De que serve a tristeza? De que serve definhar nas sombrias vielas onde o chão, escorregadio, atraiçoa os passos? De que serve teimar na penumbra que toma conta do horizonte? De que serve a ladainha da alma, os incontáveis lamentos com serventia para mergulhar o rosto numa fachada sorumbática?
Diante das dores da alma, impõe-se a negação das trivialidades que soam, estridentes, ao compasso do relógio que tinge o fétido dos dias actuais. Oxalá as dores se ausentassem nos sentidos que zelam, vigilantes, pelo teatro do mundo. Tomara que as coisas deixassem de ter os predicados enevoados que escondem o seu leito lamacento. Aqueles escombros onde tudo perece nas ruínas por onde silva o vento fugidio, o vento que soa à morte espalhada. De que serve pernoitar, noites a fio, nestas ruínas onde tudo repousa na suicida acalmia que arremete contra os sentidos decantados?
Talvez o segredo seja fazer de conta. Talvez a alienação, o bálsamo maior para subtrair aos escombros que aprisionam a um devir onde as bússolas se ausentaram. Deixariam de contar as asperezas do tempo, a mesquinhez das gentes, os actos que parecem tresloucados ao serem vistos no esconderijo da ingenuidade que se condói com o diário parto do mundo. De que serve arrastar o corpo entre corredores apertados, em lugares onde parece o ar faltar, lugares tão asfixiantes – de que serve tudo isto senão para aprisionar a existência à penumbra que sussurra, a penumbra que anestesia?
O mal é que a anestesia só finge tirar as dores. Mal por mal, porventura a alienação do que há. Em vez de embarcar na nau volumosa que traga as caudalosas águas, partir noutras demandas como se fosse desvairado astronauta à descoberta de galáxias por revelar. A arte está em saber procurar as galáxias desconhecidas. Depois, esquadrinhar o mapa que desembacia o caminho até às novas galáxias. Em lugar de teimar sempre pelos sítios esgotados no seu conhecimento, os sítios que apenas cavalgam na monotonia da rotina, arremeter pelas estradas jamais visitadas, por onde o imperativo de cada momento insinuasse.
De que servem todas as lágrimas, até as invisíveis, senão para a tremenda consumição da existência? De que serve chorar as dores de um vasto lugar que se compunge com a sua própria existência? O maior devaneio libertário, o maior devaneio do sancionado individualismo, é fugir das dores dos outros que são a sua própria consumição. Para descobrir as janelas por ora encerradas por onde destilam as cores garridas, onde os sorrisos perenes embelezam os lugares. As janelas de onde exalam os perfumes que dariam existência às divindades supostas. Aqueles lugares onde seria proibida a presença dos meirinhos das odiadas coisas deste lugar doentio.

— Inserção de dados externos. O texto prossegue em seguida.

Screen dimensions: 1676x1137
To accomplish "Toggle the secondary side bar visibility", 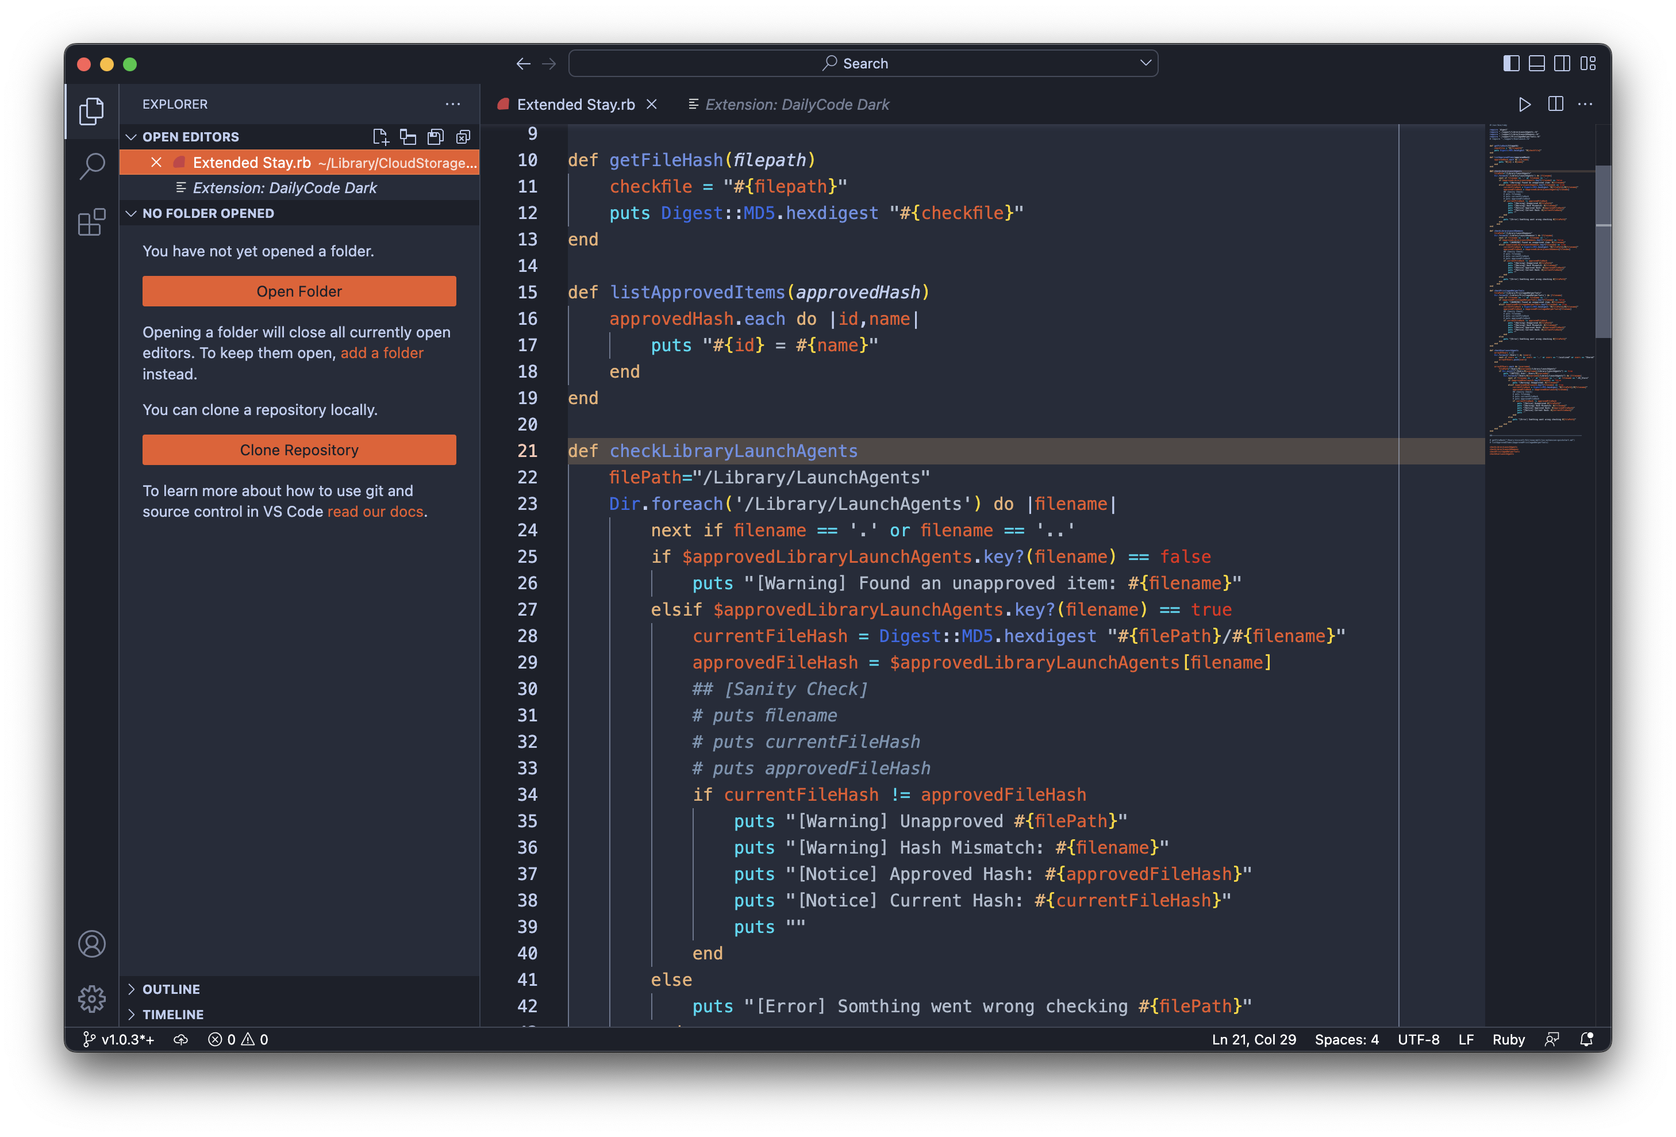I will 1562,63.
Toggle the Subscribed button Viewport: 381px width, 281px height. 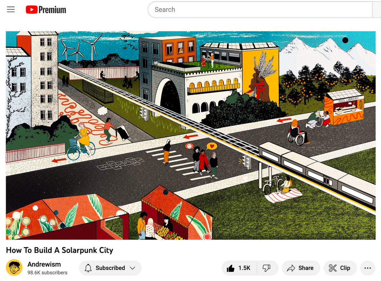point(110,268)
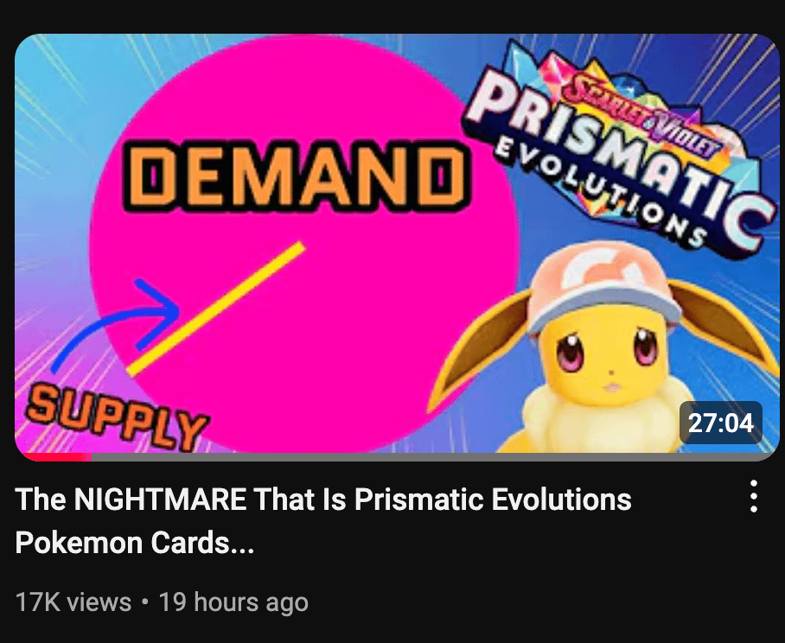
Task: Click the word NIGHTMARE in the title
Action: point(160,499)
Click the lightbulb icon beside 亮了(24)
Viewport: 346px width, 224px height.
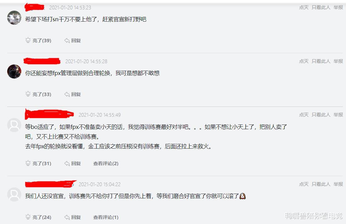coord(28,217)
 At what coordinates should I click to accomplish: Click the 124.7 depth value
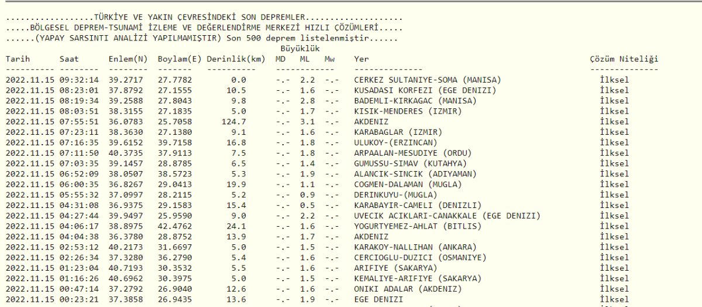235,121
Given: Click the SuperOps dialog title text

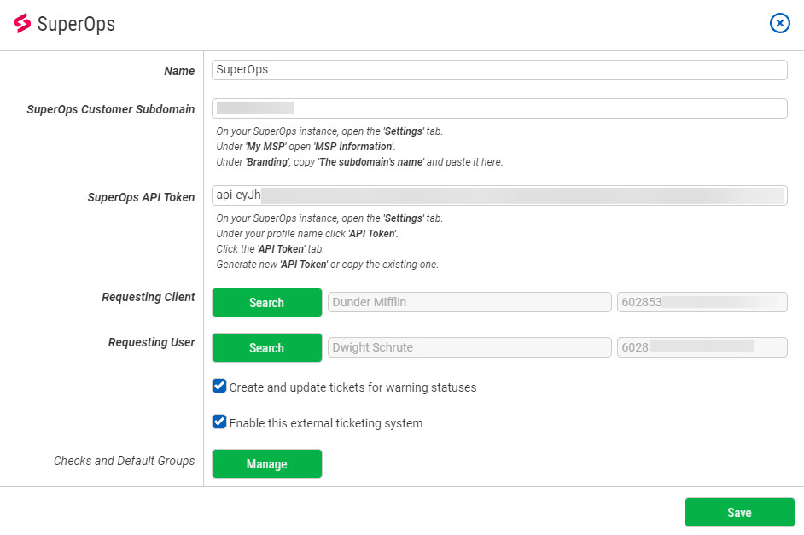Looking at the screenshot, I should point(76,24).
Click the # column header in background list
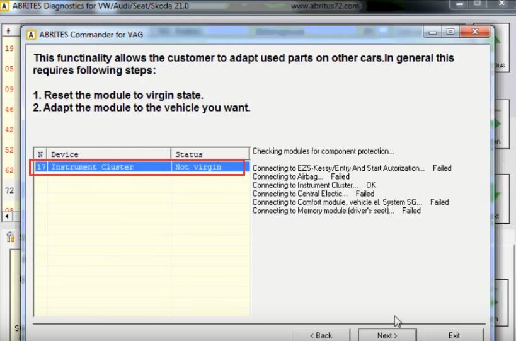 coord(8,31)
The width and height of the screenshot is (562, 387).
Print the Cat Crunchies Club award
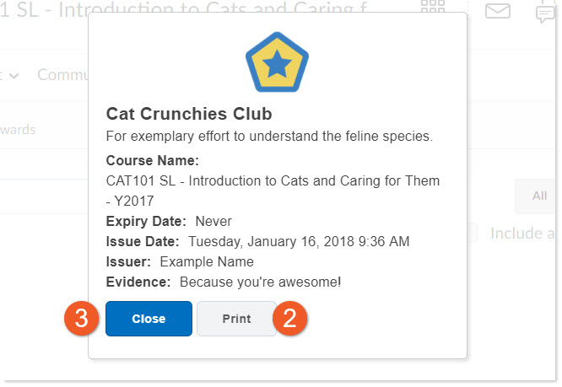pos(236,319)
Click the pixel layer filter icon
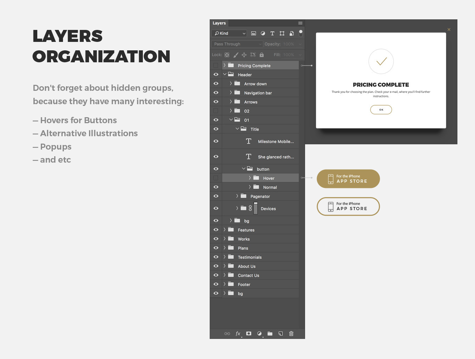Screen dimensions: 475x359 pyautogui.click(x=253, y=33)
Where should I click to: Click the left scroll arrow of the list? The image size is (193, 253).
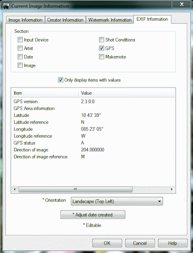point(15,189)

Seria como se a vida estivesse em constante ebulição. Uma embriaguez de sempre, num festim de onde dizer adeus seria ultrajante. As palavras teriam, todas, o eco das melodias com a têmpera dos majestosos compositores. E a música, a temperar as palavras, a música seria a reinvenção da poesia. Todas as cores numa paleta generosa, as pinceladas desordenadas a erigir monumentos à arte. Tudo num delongado amplexo para recusar a mesquinhez, a mediocridade, a ignorância cultivada, as lágrimas a que somos empurrados como se escorregar para o limiar do precipício fosse a terapia para as consumições interiores. Já não haveria vielas esconsas, nem casas gastas tingidas pela humidade fétida, com velhas rezingonas à janela a espiar a vizinhança e a julgar os passeantes.

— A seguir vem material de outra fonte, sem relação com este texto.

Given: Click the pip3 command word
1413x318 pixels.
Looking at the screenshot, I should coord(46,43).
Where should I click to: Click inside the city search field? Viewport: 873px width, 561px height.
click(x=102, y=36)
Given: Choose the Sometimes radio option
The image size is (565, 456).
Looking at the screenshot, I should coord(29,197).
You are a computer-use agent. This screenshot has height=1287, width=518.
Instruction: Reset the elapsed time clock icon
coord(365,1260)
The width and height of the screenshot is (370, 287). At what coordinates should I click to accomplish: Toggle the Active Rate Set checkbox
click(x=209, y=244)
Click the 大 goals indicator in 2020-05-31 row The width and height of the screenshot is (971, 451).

As cores e as palavras e as melodias em constante exaltação. Sem jornais ou televisões ou estações de rádio, o estertor da prisão onde vegetamos. Em seu lugar, um festim inadiável. Um festim perene, com as portas encerradas aos feitores das maldades que eram o pasto para a sombria existência. Sem fretes ao que remete para evitáveis dores. Sem concessões aos espartilhos dos medíocres que adoçam a existência com pílulas de ignorância e laivos de mesquinhez. Esses, que esboçam a espécie no que ela contém de pior, seriam banidos do perene festim da vida.